Em um contexto de aumento de juros, quanto maior o aperto monetário, maior o spread que determinados títulos passam a apresentar, indicando 2 riscos: o risco de um país dar um calote ou pior, abandonar a moeda (o euro).
Por mais benéfica que uma união monetária possa ser, essa possibilidade existe pelos próprios efeitos que esse diferencial de juros causa, encarecendo o crédito para empresas e famílias, o que pode aumentar o anseio popular para que adotem as suas próprias moedas.
Expectativas inflacionárias
Dados os últimos acontecimentos, os banqueiros centrais parecem estar mais alinhados com os debates que surgiram no ano passado, quando os trabalhos de Jeremy Rudd, pesquisador do Fed, se tornaram mais conhecidos.
Diferentemente dos conceitos básicos de economia que afirmam que são as expectativas que determinam a inflação, ele defende que são os preços efetivamente verificados que importam, disparando então o mecanismo de repasse generalizado.
Ainda que haja uma preocupação com a repetição do padrão observado nos anos 70, em que salários mais altos levavam a preços mais elevados (espiral salário-preço), é importante lembrar o quanto a globalização e a perda de representatividade sindical reduziram o poder de recomposição dos salários.
Menor eficiência
Um outro fator estrutural no debate sobre como os preços se manifestam na economia é a mudança das cadeias globais de valor. É fato que a pandemia e um conflito armado remanejaram a forma como capital e trabalho são utilizados.
A eficiência dos processos produtivos localizados em regiões com insumos e/ou mão de obra mais baratos está sendo substituída pela maior diversificação de fornecedores, juntamente com a formação de estoques de segurança.
O termo “just-in-time” (na hora que precisa) caiu em desuso, cedendo o lugar para o “just in case” (no caso de precisar).
Uma outra tendência dessa busca pela autossuficiência e consequente regionalização é a verticalização da produção, onde uma companhia controla todas as suas etapas, o que lhe dá maior poder para impor preços.

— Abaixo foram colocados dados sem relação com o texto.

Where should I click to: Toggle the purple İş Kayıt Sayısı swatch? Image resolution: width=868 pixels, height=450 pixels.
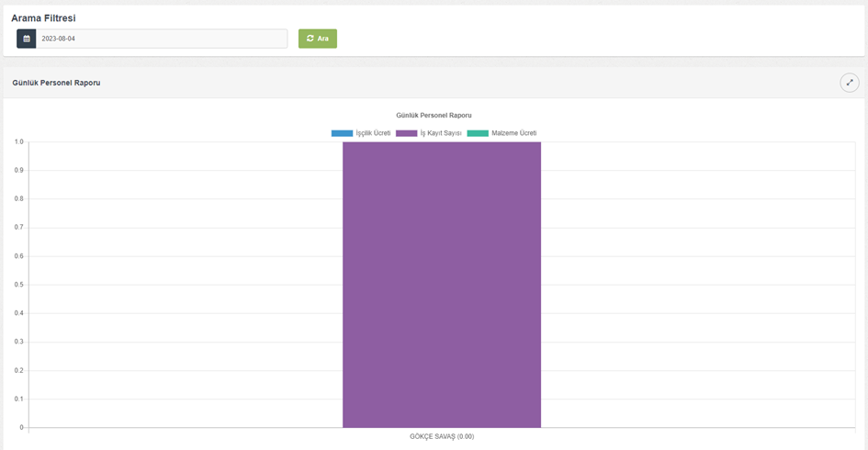click(x=406, y=133)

Diante disso, é pouco provável que qualquer política industrial mais avançada contemple outros objetivos, como a estabilidade de preços.
Conclusão
Ao longo do tempo, os bancos centrais refutaram a ideia de que deveriam considerar outros propósitos. Preferiram manter inalterado o seu mandato (o controle da inflação), mediante o uso de um único recurso (a definição da taxa de juros). Para tanto, agiam de forma gradual, mostrando clareza e previsibilidade.
As economias agora se comportam sob novas regras, cujos efeitos podem não ser percebidos de imediato, o que aumenta ainda mais o grau de incerteza. Se antes dizia-se que conduzir a economia era como atirar em um alvo móvel, hoje os banqueiros centrais estão atirando sem saber exatamente onde está o alvo.
De um lado, uma sequência de choques de oferta influenciando os preços em escala global. Do outro, um mercado de trabalho diferente no pós-pandemia, onde vagas são preenchidas via zoom, independentemente da localização geográfica.
Diante desse cenário, fica evidente a necessidade de uma mudança de postura. A agilidade ganhou importância, dado que disparidades entre taxas de juros levam inclusive a alterações nas paridades entre as moedas, mas isso já é assunto para outro artigo.